The DLP itself strongly rebuked the Indian National Association for its "extremism". "The Indian Association is a many sided thing. Cranks who have weird ideas of removing governments, communist sympathisers, frustrated people who would have liked to be candidates in the last elections...They are prepared to destroy left, right and centre if they do not get what they want. They conspire, intrigue and undermine. They, most of them, have chips on their shoulders."
The colonial secretary, Reginald Maulding, also rejected partition quite firmly.
As he advised, "a heavy responsibility lies upon those attending...to ensure that the new Constitution they are devising will be one under which the peoples of a former dependency can emerge and government themselves as a single nation".
Since both the PNM and the DLP were in agreement that partition or proportional representation was undesirable and, in the case of partition, meaningless, the negotiations did not give consideration to such proposals.
Whether at the instance of reports from Trinidad, or intuition that Trinidad might indeed witness a bloodbath, Williams finally agreed to compromise.
The conference seemed on the verge of complete collapse when he decided that he would make a statement that he hoped would meet some of the objections of the DLP.
The concessions were the following:
Special entrenchment of an increased number of provisions by a three-fourths majority of the members of the lower house and a two-thirds majority of the members of the upper house.
An independent boundaries commission which would delineate new constituencies which would vary by no more than margins of 20 per cent.
An elections commission which would be responsible for the conduct of elections and the registration of voters.

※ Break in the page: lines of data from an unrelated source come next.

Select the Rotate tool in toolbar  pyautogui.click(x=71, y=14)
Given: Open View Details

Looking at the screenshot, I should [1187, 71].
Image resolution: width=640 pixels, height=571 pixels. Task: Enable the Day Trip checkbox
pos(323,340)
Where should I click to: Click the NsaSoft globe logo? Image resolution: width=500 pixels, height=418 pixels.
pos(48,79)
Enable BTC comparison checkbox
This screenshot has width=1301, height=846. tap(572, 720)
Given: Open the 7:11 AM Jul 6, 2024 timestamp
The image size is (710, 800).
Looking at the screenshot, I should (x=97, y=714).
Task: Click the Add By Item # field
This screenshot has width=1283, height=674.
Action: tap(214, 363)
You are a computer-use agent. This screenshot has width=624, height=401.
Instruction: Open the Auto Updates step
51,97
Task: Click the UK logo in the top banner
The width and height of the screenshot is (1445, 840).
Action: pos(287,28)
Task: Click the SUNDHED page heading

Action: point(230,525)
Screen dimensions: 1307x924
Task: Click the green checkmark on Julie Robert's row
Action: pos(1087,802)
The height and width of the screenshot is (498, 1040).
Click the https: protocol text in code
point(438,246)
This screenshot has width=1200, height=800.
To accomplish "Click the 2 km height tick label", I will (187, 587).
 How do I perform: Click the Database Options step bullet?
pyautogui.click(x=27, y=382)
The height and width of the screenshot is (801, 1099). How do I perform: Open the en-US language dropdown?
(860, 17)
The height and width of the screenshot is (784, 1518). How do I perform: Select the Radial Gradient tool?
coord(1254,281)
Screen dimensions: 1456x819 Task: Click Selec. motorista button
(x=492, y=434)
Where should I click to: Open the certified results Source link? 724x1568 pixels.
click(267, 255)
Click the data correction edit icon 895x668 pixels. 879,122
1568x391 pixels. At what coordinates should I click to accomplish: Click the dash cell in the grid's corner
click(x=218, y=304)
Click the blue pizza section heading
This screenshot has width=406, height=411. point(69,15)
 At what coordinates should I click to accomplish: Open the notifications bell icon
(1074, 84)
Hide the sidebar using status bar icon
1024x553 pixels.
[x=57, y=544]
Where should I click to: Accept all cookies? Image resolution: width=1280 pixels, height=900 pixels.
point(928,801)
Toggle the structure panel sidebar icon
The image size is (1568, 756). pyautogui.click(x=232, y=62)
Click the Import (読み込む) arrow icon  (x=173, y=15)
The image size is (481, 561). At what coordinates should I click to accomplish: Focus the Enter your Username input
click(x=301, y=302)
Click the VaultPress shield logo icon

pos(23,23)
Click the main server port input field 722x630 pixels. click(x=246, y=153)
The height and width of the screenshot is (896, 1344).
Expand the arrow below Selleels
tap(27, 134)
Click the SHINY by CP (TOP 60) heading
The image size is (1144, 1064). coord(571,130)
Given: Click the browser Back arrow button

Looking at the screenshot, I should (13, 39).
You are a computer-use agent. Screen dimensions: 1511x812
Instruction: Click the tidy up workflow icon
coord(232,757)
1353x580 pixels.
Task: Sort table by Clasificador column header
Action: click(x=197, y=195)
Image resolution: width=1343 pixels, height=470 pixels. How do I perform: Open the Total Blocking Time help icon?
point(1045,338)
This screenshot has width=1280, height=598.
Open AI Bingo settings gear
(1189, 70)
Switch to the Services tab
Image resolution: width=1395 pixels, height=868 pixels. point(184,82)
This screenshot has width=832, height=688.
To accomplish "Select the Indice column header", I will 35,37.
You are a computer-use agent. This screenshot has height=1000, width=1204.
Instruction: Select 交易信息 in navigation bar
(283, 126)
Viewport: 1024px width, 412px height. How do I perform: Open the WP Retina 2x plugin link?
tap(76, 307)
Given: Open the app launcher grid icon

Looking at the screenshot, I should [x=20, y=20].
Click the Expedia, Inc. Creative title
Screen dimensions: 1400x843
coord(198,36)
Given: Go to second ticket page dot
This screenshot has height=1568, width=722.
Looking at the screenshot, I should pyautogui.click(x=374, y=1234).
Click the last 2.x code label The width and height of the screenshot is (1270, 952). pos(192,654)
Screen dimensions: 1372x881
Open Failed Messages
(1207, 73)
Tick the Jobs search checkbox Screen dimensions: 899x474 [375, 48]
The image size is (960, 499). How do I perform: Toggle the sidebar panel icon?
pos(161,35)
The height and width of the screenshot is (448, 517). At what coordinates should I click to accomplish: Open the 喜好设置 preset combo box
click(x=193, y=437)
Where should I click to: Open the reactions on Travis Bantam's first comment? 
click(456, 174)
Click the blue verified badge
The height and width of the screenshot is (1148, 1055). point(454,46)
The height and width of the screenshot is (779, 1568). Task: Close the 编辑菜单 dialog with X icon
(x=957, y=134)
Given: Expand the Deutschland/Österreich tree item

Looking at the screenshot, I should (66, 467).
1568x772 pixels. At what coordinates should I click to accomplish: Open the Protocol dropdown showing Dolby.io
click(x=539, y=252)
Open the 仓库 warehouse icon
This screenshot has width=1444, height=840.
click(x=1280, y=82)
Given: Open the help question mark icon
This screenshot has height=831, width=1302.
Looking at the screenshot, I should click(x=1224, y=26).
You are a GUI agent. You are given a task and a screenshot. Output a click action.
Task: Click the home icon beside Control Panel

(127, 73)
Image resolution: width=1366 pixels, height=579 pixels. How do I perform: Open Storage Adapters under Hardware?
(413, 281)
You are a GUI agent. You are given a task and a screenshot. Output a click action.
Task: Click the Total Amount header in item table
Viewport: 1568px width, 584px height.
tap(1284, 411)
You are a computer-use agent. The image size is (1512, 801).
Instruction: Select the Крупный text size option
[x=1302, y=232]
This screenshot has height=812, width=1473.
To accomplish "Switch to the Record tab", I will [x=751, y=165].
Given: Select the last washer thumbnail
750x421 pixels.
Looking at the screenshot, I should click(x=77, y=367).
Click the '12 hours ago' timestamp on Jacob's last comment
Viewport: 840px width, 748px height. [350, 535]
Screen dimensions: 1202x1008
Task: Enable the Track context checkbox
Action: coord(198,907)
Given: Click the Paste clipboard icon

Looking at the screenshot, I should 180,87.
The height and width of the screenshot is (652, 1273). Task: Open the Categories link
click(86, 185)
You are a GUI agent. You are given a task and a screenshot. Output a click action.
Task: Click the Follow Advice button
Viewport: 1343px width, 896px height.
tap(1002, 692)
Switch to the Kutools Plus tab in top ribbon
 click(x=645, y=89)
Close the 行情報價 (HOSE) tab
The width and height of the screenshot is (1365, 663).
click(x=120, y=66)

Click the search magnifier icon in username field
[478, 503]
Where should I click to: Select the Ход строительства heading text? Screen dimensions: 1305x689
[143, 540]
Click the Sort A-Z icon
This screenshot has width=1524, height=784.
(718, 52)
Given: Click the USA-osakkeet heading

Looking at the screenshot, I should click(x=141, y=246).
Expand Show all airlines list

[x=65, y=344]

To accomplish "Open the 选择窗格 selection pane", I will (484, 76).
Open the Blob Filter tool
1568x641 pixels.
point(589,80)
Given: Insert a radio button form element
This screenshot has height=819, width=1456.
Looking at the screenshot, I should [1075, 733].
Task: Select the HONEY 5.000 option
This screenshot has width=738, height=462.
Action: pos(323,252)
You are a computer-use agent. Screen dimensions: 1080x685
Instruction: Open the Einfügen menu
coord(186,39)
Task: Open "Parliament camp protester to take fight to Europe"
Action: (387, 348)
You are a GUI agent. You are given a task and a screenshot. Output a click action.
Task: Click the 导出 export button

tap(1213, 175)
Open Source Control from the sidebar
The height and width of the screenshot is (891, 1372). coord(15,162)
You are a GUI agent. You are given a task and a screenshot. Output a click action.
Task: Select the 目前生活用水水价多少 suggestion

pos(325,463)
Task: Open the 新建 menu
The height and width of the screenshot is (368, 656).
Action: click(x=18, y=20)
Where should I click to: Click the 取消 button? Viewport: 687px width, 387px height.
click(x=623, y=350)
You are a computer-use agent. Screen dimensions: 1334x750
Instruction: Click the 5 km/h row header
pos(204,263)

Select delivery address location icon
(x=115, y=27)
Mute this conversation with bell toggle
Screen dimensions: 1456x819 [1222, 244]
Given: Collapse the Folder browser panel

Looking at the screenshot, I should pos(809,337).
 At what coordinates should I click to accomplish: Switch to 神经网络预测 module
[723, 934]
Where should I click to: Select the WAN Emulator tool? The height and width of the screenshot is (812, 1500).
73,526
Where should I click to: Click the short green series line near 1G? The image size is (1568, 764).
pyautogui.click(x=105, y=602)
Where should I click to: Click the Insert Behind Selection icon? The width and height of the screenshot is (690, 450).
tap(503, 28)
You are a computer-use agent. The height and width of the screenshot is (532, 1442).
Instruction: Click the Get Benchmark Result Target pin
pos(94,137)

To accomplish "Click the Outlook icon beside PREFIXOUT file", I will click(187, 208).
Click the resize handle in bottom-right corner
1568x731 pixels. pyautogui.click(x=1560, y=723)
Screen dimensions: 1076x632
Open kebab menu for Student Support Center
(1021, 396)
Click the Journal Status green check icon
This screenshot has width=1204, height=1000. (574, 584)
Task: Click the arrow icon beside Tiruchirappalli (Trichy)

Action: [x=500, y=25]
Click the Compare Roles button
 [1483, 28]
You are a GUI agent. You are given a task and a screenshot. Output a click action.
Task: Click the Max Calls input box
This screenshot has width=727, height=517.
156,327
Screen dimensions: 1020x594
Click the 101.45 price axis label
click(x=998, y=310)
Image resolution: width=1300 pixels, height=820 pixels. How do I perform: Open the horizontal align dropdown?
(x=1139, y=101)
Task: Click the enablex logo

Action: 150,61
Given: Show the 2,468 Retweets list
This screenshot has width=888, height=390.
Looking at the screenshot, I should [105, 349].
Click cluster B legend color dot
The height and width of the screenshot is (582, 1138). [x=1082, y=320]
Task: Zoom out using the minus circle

Widening of the right of appeal to the Privy Council in matters other than constitutional rights.
Limitation to six months of the period during which a proclamation of a state of emergency could remain in force without being extended by parliament.
Strengthening of the provisions for the independence of the auditor general.
Entrenching of provisions relating to the independence of the judiciary from partisan political pressure.
Consultation with the leader of the opposition on important appointments including the chairmanship of the elections and boundaries commissions, and on all the important national issues.
Williams had at first planned to have Colonial Secretary Maulding serve as a liaison between himself and Capildeo, but later decided to inform the opposition leader personally that he planned to make some new proposals. During the tea break, Williams pulled Capildeo aside and told him that the two leaders should settle the outstanding issues rather than leave it to the British to resolve. Capildeo made his reply contingent upon the content of the proposals. According to Capildeo's version of the event, "Dr Williams came to me and said, I intend to make a statement that we shall cooperate, that we shall meet and that we shall discuss our differences," I replied, that statement is very good to make under any circumstances. Go ahead and make it by all means. If you make that statement, I would underline it."
Williams, who had kept his hearing aid switched off for most of the meeting while Capildeo hurled imprecations at him, turned it back on and sought to charm Capildeo.